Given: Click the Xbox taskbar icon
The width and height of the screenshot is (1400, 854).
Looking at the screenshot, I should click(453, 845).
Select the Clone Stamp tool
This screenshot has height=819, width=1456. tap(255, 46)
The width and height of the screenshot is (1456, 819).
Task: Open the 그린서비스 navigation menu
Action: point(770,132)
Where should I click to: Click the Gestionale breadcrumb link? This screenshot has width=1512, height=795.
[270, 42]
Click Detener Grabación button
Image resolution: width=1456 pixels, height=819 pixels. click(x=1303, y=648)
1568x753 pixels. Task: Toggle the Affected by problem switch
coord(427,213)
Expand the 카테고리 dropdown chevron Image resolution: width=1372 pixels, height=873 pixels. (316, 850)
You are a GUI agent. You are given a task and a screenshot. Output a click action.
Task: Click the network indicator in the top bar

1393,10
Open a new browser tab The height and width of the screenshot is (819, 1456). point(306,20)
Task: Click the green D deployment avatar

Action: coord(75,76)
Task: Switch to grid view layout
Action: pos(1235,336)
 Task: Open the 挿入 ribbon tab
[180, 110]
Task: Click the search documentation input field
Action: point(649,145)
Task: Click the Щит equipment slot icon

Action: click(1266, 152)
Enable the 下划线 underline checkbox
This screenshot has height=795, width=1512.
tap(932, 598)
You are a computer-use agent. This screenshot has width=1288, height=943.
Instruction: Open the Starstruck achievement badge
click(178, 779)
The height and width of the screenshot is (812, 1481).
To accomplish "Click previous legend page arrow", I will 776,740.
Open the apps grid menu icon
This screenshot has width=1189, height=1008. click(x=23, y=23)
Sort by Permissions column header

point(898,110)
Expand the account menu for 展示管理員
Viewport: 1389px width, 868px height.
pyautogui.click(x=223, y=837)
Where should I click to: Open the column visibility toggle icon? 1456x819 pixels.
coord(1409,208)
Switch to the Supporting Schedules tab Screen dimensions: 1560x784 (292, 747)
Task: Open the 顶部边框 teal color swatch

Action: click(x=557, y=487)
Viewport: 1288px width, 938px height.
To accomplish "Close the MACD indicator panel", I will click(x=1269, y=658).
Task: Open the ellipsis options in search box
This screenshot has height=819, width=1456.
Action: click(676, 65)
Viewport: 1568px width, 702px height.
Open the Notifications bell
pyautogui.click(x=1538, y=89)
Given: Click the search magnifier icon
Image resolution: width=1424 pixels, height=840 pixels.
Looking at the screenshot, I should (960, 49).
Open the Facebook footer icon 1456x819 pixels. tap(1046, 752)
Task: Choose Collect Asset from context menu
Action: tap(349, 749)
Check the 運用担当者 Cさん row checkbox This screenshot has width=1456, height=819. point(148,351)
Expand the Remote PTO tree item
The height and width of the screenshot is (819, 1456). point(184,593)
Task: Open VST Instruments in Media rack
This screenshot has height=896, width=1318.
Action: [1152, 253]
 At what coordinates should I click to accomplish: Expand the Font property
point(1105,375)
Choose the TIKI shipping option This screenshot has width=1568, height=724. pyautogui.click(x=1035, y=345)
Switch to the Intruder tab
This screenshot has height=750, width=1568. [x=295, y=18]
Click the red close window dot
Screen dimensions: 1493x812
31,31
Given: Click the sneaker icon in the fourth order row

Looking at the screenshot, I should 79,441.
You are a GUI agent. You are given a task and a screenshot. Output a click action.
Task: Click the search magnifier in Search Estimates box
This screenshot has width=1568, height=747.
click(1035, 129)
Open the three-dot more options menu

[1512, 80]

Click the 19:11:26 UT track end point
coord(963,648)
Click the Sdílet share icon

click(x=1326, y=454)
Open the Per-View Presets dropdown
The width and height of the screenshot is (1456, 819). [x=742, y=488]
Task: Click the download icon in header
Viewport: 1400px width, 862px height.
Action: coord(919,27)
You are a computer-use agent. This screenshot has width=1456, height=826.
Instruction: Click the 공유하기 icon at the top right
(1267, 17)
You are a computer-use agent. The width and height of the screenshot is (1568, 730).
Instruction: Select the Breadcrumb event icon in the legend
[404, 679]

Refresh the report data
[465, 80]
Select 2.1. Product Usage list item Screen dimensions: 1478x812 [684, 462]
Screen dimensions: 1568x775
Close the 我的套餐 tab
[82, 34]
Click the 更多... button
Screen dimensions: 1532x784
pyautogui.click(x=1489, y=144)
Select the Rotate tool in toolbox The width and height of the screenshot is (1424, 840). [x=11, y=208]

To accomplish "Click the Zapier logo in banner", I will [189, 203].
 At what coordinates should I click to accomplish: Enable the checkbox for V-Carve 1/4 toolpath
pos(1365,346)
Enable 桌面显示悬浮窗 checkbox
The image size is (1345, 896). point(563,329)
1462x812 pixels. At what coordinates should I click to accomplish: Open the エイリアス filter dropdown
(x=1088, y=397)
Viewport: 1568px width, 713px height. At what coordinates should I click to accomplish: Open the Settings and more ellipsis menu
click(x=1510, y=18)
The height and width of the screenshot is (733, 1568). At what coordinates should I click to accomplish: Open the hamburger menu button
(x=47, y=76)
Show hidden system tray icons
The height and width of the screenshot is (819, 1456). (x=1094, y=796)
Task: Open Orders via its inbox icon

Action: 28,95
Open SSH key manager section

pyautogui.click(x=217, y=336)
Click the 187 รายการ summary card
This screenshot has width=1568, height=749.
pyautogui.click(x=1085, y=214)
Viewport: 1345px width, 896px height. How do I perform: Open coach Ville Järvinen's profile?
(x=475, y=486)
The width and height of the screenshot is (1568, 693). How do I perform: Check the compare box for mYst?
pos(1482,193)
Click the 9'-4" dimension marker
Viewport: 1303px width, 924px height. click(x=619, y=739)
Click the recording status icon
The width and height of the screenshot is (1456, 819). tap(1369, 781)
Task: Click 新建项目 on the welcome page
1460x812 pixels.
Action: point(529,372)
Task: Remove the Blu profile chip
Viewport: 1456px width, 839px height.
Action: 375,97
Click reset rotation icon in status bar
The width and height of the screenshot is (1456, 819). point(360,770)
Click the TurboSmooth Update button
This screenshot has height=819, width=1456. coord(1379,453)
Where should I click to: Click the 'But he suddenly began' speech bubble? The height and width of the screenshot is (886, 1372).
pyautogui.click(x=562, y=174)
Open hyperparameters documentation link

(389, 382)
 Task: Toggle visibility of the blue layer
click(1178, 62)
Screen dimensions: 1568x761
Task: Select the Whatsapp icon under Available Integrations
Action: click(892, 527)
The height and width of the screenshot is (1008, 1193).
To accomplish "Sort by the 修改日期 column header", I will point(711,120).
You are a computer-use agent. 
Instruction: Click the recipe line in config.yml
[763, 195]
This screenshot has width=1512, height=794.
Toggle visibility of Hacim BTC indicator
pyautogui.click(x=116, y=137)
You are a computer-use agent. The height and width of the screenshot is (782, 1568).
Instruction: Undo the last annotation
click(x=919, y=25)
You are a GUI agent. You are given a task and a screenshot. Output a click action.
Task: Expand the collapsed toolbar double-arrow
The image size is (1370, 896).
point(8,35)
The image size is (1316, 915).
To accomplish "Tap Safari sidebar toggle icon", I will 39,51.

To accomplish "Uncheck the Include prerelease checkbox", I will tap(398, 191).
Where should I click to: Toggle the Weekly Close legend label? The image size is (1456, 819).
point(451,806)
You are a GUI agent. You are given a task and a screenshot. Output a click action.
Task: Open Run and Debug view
************
• EXERCISE REQUIREMENTS: Would you print all of the records exactly as they were given?

• ANSWER SECTION:
Given: Click the Xbox taskbar icon
The width and height of the screenshot is (1400, 854).
Looking at the screenshot, I should click(453, 845).
Select the Clone Stamp tool
This screenshot has height=819, width=1456. tap(255, 46)
The width and height of the screenshot is (1456, 819).
Task: Open the 그린서비스 navigation menu
Action: point(770,132)
Where should I click to: Click the Gestionale breadcrumb link? This screenshot has width=1512, height=795.
[270, 42]
Click Detener Grabación button
Image resolution: width=1456 pixels, height=819 pixels. click(x=1303, y=648)
1568x753 pixels. Task: Toggle the Affected by problem switch
coord(427,213)
Expand the 카테고리 dropdown chevron Image resolution: width=1372 pixels, height=873 pixels. (316, 850)
You are a GUI agent. You are given a task and a screenshot. Output a click action.
Task: Click the network indicator in the top bar

1393,10
Open a new browser tab The height and width of the screenshot is (819, 1456). point(306,20)
Task: Click the green D deployment avatar

Action: coord(75,76)
Task: Switch to grid view layout
Action: pos(1235,336)
 Task: Open the 挿入 ribbon tab
[180, 110]
Task: Click the search documentation input field
Action: point(649,145)
Task: Click the Щит equipment slot icon

Action: click(1266, 152)
Enable the 下划线 underline checkbox
This screenshot has height=795, width=1512.
tap(932, 598)
You are a computer-use agent. This screenshot has width=1288, height=943.
Instruction: Open the Starstruck achievement badge
click(178, 779)
The height and width of the screenshot is (812, 1481).
To accomplish "Click previous legend page arrow", I will 776,740.
Open the apps grid menu icon
This screenshot has width=1189, height=1008. click(x=23, y=23)
Sort by Permissions column header

point(898,110)
Expand the account menu for 展示管理員
Viewport: 1389px width, 868px height.
pyautogui.click(x=223, y=837)
Where should I click to: Open the column visibility toggle icon? 1456x819 pixels.
coord(1409,208)
Switch to the Supporting Schedules tab Screen dimensions: 1560x784 (292, 747)
Task: Open the 顶部边框 teal color swatch

Action: click(x=557, y=487)
Viewport: 1288px width, 938px height.
To accomplish "Close the MACD indicator panel", I will click(x=1269, y=658).
Task: Open the ellipsis options in search box
This screenshot has height=819, width=1456.
Action: click(676, 65)
Viewport: 1568px width, 702px height.
Open the Notifications bell
pyautogui.click(x=1538, y=89)
Given: Click the search magnifier icon
Image resolution: width=1424 pixels, height=840 pixels.
Looking at the screenshot, I should (960, 49).
Open the Facebook footer icon 1456x819 pixels. tap(1046, 752)
Task: Choose Collect Asset from context menu
Action: tap(349, 749)
Check the 運用担当者 Cさん row checkbox This screenshot has width=1456, height=819. point(148,351)
Expand the Remote PTO tree item
The height and width of the screenshot is (819, 1456). point(184,593)
Task: Open VST Instruments in Media rack
This screenshot has height=896, width=1318.
Action: [1152, 253]
 At what coordinates should I click to accomplish: Expand the Font property
point(1105,375)
Choose the TIKI shipping option This screenshot has width=1568, height=724. pyautogui.click(x=1035, y=345)
Switch to the Intruder tab
This screenshot has height=750, width=1568. [x=295, y=18]
Click the red close window dot
Screen dimensions: 1493x812
31,31
Given: Click the sneaker icon in the fourth order row

Looking at the screenshot, I should 79,441.
You are a GUI agent. You are given a task and a screenshot. Output a click action.
Task: Click the search magnifier in Search Estimates box
This screenshot has width=1568, height=747.
click(1035, 129)
Open the three-dot more options menu

[1512, 80]

Click the 19:11:26 UT track end point
coord(963,648)
Click the Sdílet share icon

click(x=1326, y=454)
Open the Per-View Presets dropdown
The width and height of the screenshot is (1456, 819). [x=742, y=488]
Task: Click the download icon in header
Viewport: 1400px width, 862px height.
Action: coord(919,27)
You are a computer-use agent. This screenshot has width=1456, height=826.
Instruction: Click the 공유하기 icon at the top right
(1267, 17)
You are a computer-use agent. The width and height of the screenshot is (1568, 730).
Instruction: Select the Breadcrumb event icon in the legend
[404, 679]

Refresh the report data
[465, 80]
Select 2.1. Product Usage list item Screen dimensions: 1478x812 [684, 462]
Screen dimensions: 1568x775
Close the 我的套餐 tab
[82, 34]
Click the 更多... button
Screen dimensions: 1532x784
pyautogui.click(x=1489, y=144)
Select the Rotate tool in toolbox The width and height of the screenshot is (1424, 840). [x=11, y=208]

To accomplish "Click the Zapier logo in banner", I will [189, 203].
 At what coordinates should I click to accomplish: Enable the checkbox for V-Carve 1/4 toolpath
pos(1365,346)
Enable 桌面显示悬浮窗 checkbox
The image size is (1345, 896). point(563,329)
1462x812 pixels. At what coordinates should I click to accomplish: Open the エイリアス filter dropdown
(x=1088, y=397)
Viewport: 1568px width, 713px height. At what coordinates should I click to accomplish: Open the Settings and more ellipsis menu
click(x=1510, y=18)
The height and width of the screenshot is (733, 1568). At what coordinates should I click to accomplish: Open the hamburger menu button
(x=47, y=76)
Show hidden system tray icons
The height and width of the screenshot is (819, 1456). (x=1094, y=796)
Task: Open Orders via its inbox icon

Action: 28,95
Open SSH key manager section

pyautogui.click(x=217, y=336)
Click the 187 รายการ summary card
This screenshot has width=1568, height=749.
pyautogui.click(x=1085, y=214)
Viewport: 1345px width, 896px height. How do I perform: Open coach Ville Järvinen's profile?
(x=475, y=486)
The width and height of the screenshot is (1568, 693). How do I perform: Check the compare box for mYst?
pos(1482,193)
Click the 9'-4" dimension marker
Viewport: 1303px width, 924px height. click(x=619, y=739)
Click the recording status icon
The width and height of the screenshot is (1456, 819). tap(1369, 781)
Task: Click 新建项目 on the welcome page
1460x812 pixels.
Action: point(529,372)
Task: Remove the Blu profile chip
Viewport: 1456px width, 839px height.
Action: 375,97
Click reset rotation icon in status bar
The width and height of the screenshot is (1456, 819). point(360,770)
Click the TurboSmooth Update button
This screenshot has height=819, width=1456. coord(1379,453)
Where should I click to: Click the 'But he suddenly began' speech bubble? The height and width of the screenshot is (886, 1372).
pyautogui.click(x=562, y=174)
Open hyperparameters documentation link

(389, 382)
 Task: Toggle visibility of the blue layer
click(1178, 62)
Screen dimensions: 1568x761
Task: Select the Whatsapp icon under Available Integrations
Action: click(892, 527)
The height and width of the screenshot is (1008, 1193).
To accomplish "Sort by the 修改日期 column header", I will point(711,120).
You are a computer-use agent. 
Instruction: Click the recipe line in config.yml
[763, 195]
This screenshot has width=1512, height=794.
Toggle visibility of Hacim BTC indicator
pyautogui.click(x=116, y=137)
You are a computer-use agent. The height and width of the screenshot is (782, 1568).
Instruction: Undo the last annotation
click(x=919, y=25)
You are a GUI agent. You are given a task and a screenshot. Output a click action.
Task: Expand the collapsed toolbar double-arrow
The image size is (1370, 896).
point(8,35)
The image size is (1316, 915).
To accomplish "Tap Safari sidebar toggle icon", I will 39,51.

To accomplish "Uncheck the Include prerelease checkbox", I will tap(398, 191).
Where should I click to: Toggle the Weekly Close legend label? The image size is (1456, 819).
point(451,806)
You are a GUI agent. You are given a task and a screenshot. Output a click action.
Task: Open Run and Debug view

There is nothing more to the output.